PORTFOLIO POINT: Prices, incomes and mortgage rates are working in favour of home buyers, but investors should not assume it will last.
Affordability in our city property markets has been a major economic and social issue for several years. Some of the policies intended to help with affordability, such as first-home buyer grants, have undoubtedly added to the problem. But there are signs that it has improved markedly in recent months.
Addressing affordability is a complex challenge because it is a function of a host of factors: supply (both in terms of quantity and property type); demand (particularly with respect to how it matches or mismatches supply); population growth and demographics; property prices; household income; and borrowing costs, to name the most important.
At the moment, a number of these factors – property prices, household income and borrowing costs – are working together in favour of the prospective home buyer or investor, which is a rare occurrence in recent times.
The high-water mark of the Australian property market was about May 2010. Since then, prices in our capital cities have fallen between 5% and 10%, depending on which data source you consult. Concurrently, average median incomes have also grown strongly. According to the ABS, full-time private sector weekly earnings grew by 6% between May 2010 and August 2011. If growth continues on trend, cumulative two-year wages growth is likely to approach 9% by May 2012 (watch for the ABS November 2011 data on Thursday).
On the interest rate front, the mortgage interest rate on outstanding loans is now lower than it was in May 2010, according to RBA data. Notwithstanding last week’s positive unemployment news, I suspect ongoing concern about the situation in Greece will see a further cut in coming months.

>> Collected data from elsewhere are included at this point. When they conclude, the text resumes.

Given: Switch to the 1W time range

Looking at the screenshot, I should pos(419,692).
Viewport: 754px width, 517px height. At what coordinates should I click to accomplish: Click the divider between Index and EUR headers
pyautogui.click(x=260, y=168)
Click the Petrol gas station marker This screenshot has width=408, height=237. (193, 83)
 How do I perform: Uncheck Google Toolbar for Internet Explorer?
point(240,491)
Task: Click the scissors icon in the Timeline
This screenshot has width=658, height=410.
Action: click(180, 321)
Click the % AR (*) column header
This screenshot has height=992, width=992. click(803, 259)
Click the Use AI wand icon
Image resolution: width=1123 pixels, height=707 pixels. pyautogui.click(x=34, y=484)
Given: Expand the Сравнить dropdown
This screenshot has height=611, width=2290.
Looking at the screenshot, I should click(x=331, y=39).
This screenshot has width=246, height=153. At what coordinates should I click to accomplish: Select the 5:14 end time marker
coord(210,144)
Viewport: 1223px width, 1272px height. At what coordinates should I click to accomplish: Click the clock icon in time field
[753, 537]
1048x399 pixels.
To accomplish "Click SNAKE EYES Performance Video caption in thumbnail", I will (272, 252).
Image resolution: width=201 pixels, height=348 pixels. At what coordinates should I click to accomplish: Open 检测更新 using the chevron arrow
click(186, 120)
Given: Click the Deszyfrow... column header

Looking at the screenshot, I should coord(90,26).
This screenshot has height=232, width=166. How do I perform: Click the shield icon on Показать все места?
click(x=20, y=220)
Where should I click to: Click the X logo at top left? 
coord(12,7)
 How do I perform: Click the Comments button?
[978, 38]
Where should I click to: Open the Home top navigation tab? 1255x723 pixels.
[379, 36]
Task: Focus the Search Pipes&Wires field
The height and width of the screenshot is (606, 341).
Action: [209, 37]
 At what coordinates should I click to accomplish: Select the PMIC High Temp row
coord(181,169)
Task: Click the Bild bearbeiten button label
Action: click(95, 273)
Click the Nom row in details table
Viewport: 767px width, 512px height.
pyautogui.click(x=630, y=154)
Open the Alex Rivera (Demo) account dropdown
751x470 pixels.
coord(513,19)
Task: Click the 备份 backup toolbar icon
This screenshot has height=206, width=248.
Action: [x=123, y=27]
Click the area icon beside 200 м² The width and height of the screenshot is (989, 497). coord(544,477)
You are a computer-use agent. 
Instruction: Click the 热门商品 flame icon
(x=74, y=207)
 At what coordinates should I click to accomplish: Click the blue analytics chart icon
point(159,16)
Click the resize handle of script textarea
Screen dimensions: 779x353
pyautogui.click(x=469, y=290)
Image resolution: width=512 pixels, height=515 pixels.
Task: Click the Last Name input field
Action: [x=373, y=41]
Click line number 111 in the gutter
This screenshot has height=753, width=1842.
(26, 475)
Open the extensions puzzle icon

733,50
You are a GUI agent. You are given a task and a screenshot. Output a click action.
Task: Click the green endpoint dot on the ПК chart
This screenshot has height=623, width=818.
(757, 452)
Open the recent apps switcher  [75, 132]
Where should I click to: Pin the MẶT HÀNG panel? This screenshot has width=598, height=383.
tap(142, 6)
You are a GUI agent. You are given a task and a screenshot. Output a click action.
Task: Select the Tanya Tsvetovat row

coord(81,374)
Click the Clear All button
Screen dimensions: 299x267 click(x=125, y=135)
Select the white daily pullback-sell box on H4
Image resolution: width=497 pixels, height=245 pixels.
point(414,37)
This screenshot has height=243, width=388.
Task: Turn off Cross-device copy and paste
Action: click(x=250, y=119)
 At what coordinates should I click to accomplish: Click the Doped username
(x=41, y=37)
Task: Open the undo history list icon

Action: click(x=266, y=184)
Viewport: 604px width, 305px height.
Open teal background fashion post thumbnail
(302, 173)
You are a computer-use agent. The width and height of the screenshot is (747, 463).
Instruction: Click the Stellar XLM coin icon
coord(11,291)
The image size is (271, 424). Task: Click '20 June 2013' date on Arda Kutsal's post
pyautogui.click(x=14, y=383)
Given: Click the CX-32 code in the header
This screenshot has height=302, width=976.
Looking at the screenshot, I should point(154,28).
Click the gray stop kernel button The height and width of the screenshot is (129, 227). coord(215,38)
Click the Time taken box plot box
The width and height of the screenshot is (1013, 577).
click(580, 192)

My reading of improved affordability is confirmed by other sources. The HIA-Commonwealth Bank Housing Affordability Index improved 5.2% in the year to September 2011. Andrew Harvey, senior economist at HIA, says: “Affordability looks to now be trending in the right direction and, with interest rate cuts in November and December, we will hopefully see this trend continue.”
Rismark managing director Ben Skilbeck agrees, and says affordability is better now than at any point since 2003. “Housing affordability in Australia has experienced a striking improvement in recent times. Rismark’s research shows that disposable incomes per household have risen about 15% further than Australian dwelling values since the end of 2003. This helps account for the decline in Rismark’s national dwelling price-to-income ratio, which is as low as it has been since 2003.”
Anecdotally, there appear to be many more first-home buyers in the marketplace now than in 2011, judging from recent attendances at open-for-inspections and auctions. We’ll need to see how the autumn market progresses to determine whether this is a genuine trend, but if it is, it’s a good sign ' the return of first-home buyers is usually the result of improved affordability.
Can this welcome period of affordability be sustained? In the short term, yes, as I suspect we won’t see much capital growth in 2012 (see my outlook in Good property stands firm) so in real terms, affordability could keep improving over the year.
However, there will come a point where the improved affordability will be a signal to enough potential home buyers and investors to enter the market. Tim Lawless, director of research at RP Data, suspects that the improvement in prices could come sooner rather than later, especially if rates are cut. “If financial market pricing for substantial additional RBA rate cuts proves accurate, we could see a stronger-than-expected bounce-back in housing conditions.”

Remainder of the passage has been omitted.